_Work task_. Exactly as they appear, retype the lines from the one containing "At what coordinates" through the final line of the data below. Leave pictures out.

*** Data records Section Begins ***

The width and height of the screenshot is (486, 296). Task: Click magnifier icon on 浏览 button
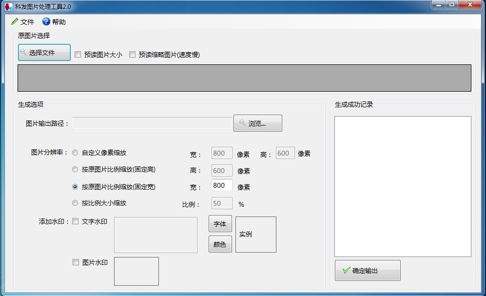click(x=242, y=123)
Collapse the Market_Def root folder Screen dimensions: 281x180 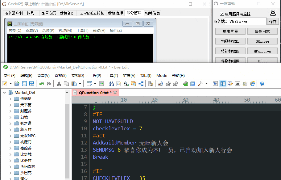pyautogui.click(x=4, y=92)
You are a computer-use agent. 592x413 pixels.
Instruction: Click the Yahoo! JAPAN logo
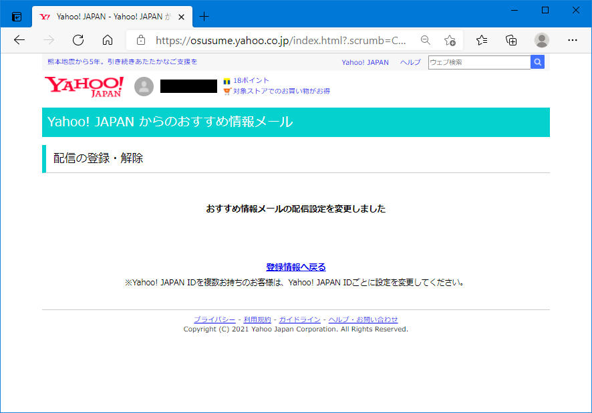[84, 87]
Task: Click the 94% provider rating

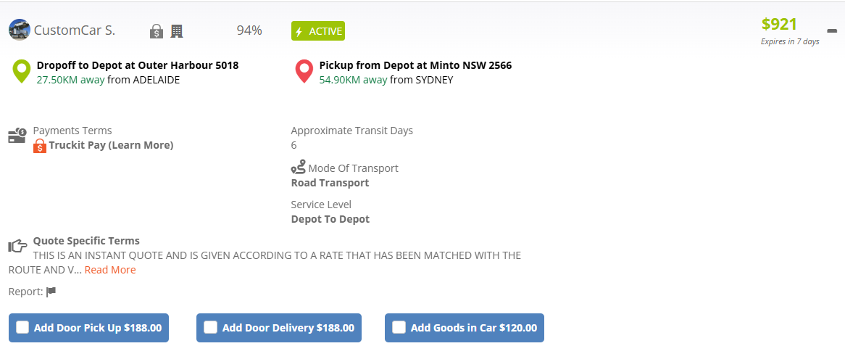Action: point(249,30)
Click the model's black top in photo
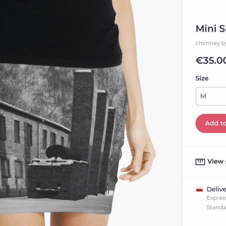The height and width of the screenshot is (226, 226). pyautogui.click(x=60, y=32)
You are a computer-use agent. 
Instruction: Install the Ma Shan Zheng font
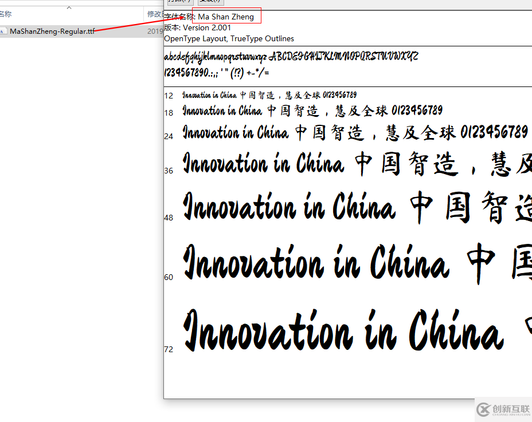point(212,2)
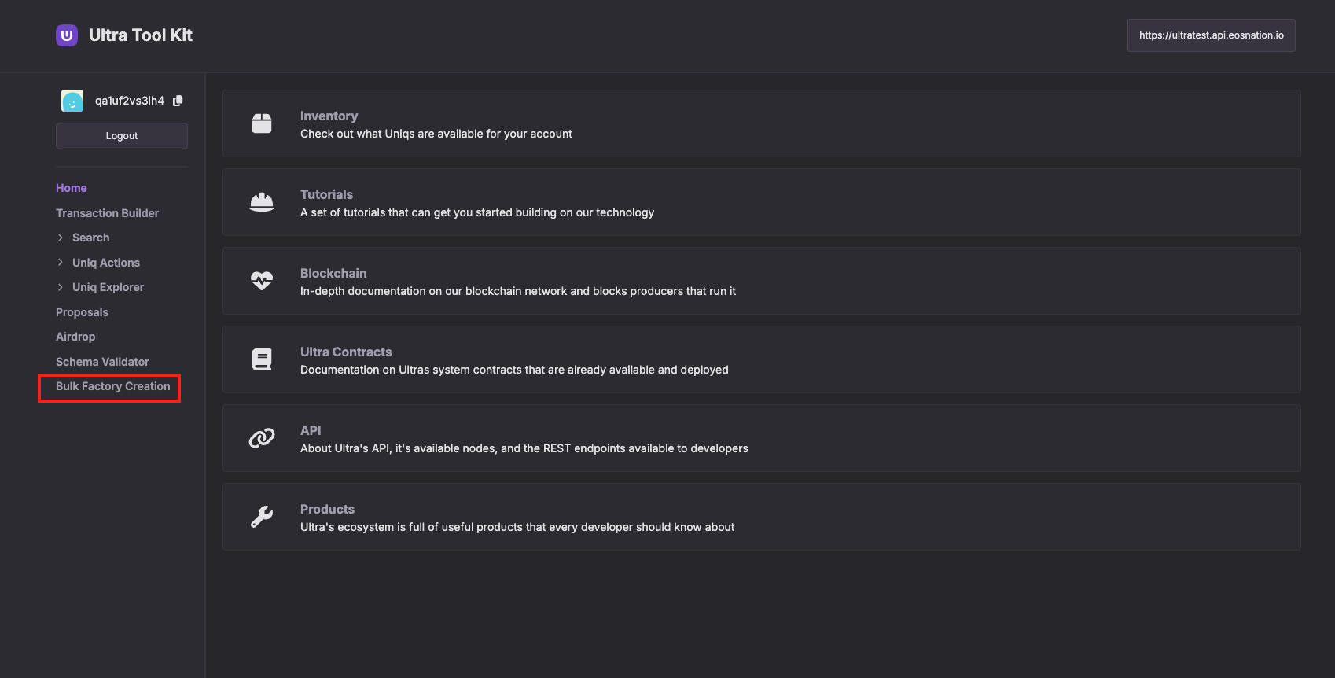Expand the Uniq Explorer chevron

pos(61,287)
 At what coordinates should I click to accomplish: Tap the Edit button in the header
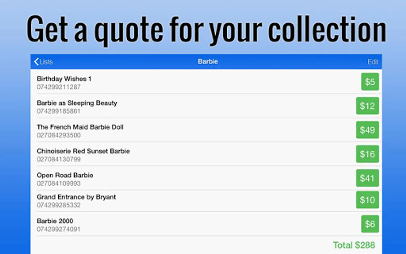372,62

*** Data records Section Ends ***

_Completed task_.
 At what coordinates should I click to accomplish: Tap the Edit button in the header
372,62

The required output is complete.